For certain materials and powders, porosity is a characteristic of great importance. Porosity is a measure of the voids or pores in a solid substance, and is defined as the ratio of the sample’s void volume and total volume.

There are a number of ways to measure the void volume, and mercury porosimetry is one widely used technique. Mercury is introduced under pressure into a sample container. As the pressure is increased, the mercury is forced into smaller and smaller voids in the sample. The volume of the filled voids is thus equal to the volume of intruded mercury, which the porosimeter measures. Because this volume depends on the applied pressure, the instrument builds up a curve of pore volume versus pressure. Making use of a mathematical relation between the actual size of an idealized cylindrical pore and the pressure, porosimetry can provide measurements of the actual size and distribution of the voids in the sample.

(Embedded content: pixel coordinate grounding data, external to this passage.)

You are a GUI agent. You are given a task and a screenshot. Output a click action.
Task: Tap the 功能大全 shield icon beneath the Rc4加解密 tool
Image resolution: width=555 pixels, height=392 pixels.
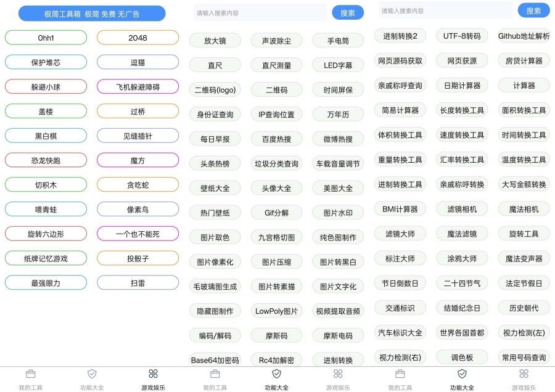click(277, 374)
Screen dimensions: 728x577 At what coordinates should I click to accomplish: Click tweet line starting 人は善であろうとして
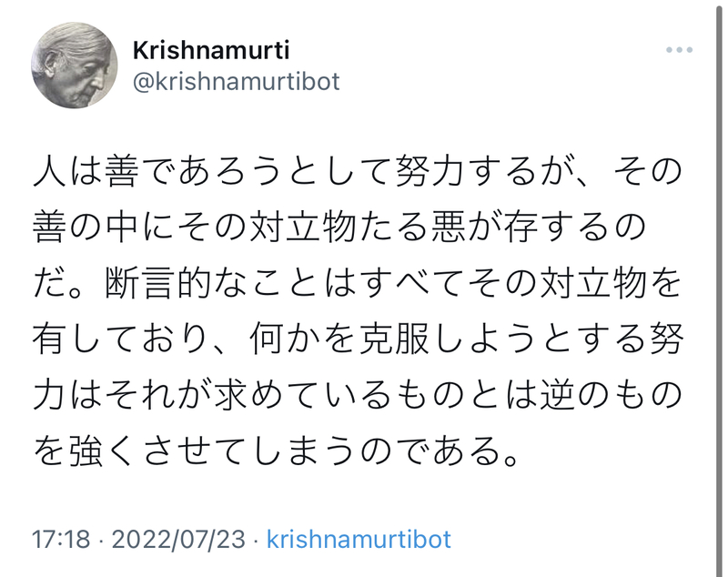(358, 171)
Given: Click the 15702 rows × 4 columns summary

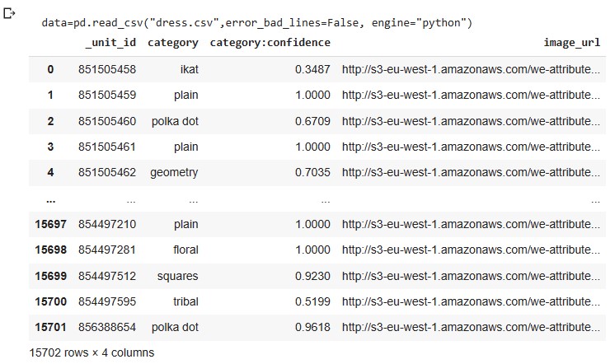Looking at the screenshot, I should (x=92, y=352).
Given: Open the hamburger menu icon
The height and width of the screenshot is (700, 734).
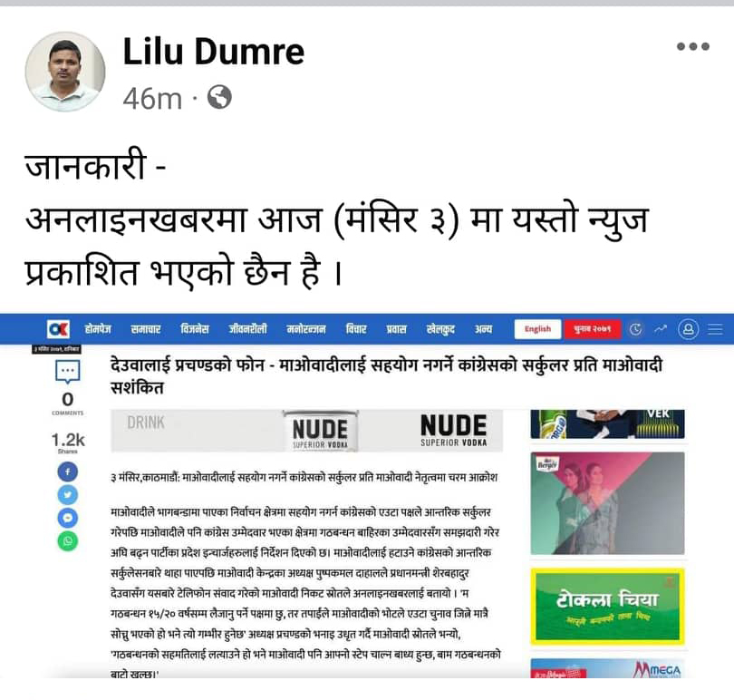Looking at the screenshot, I should (715, 329).
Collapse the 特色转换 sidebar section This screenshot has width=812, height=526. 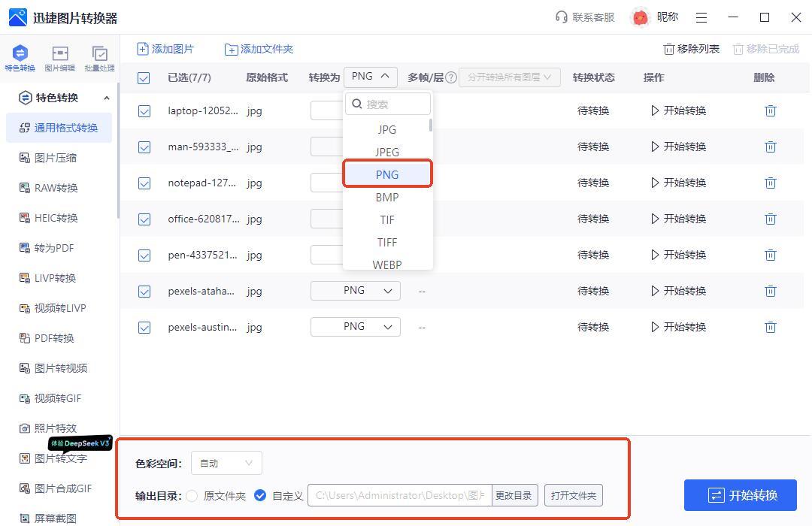tap(106, 98)
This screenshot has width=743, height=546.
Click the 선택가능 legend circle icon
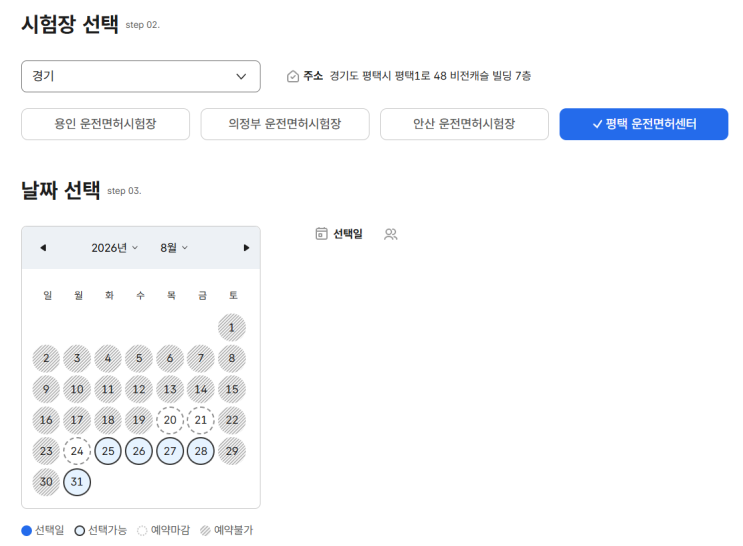tap(80, 531)
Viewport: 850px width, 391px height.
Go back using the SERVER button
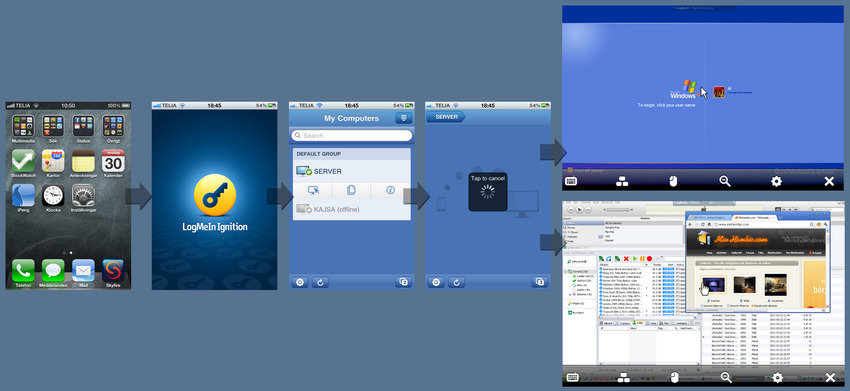(x=446, y=117)
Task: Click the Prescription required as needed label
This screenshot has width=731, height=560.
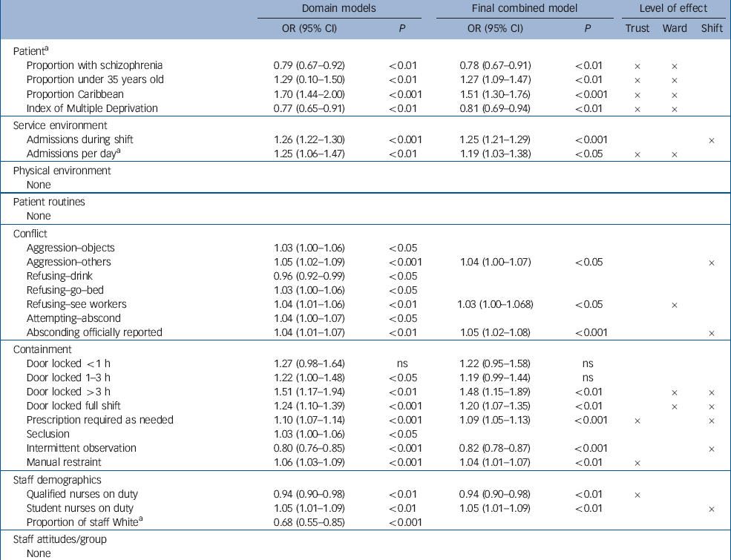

The pore size is inversely proportional to the pressure, so that smaller pores require higher pressures to reach. Thus, one way to differentiate mercury porosimeters is by the maximum pressure reached by the system. Typical high-pressure systems reach pressures thousands of times greater than atmospheric pressure, corresponding to pore sizes with diameters of about a nanometer.

While mercury has advantages for this technique, since it is a nonwetting fluid, there are also drawbacks. With some metal samples, the mercury will amalgamate under pressure. Mercury can also be physically left behind in voids, requiring elaborate recovery methods or difficulties in disposal. To eliminate these difficulties, the same method of intrusion porosimetry can be used with other fluids. Nevertheless, mercury porosimetry faces competition from completely different methods, such as those involving gas exchange or direct microscopic inspection of the sample.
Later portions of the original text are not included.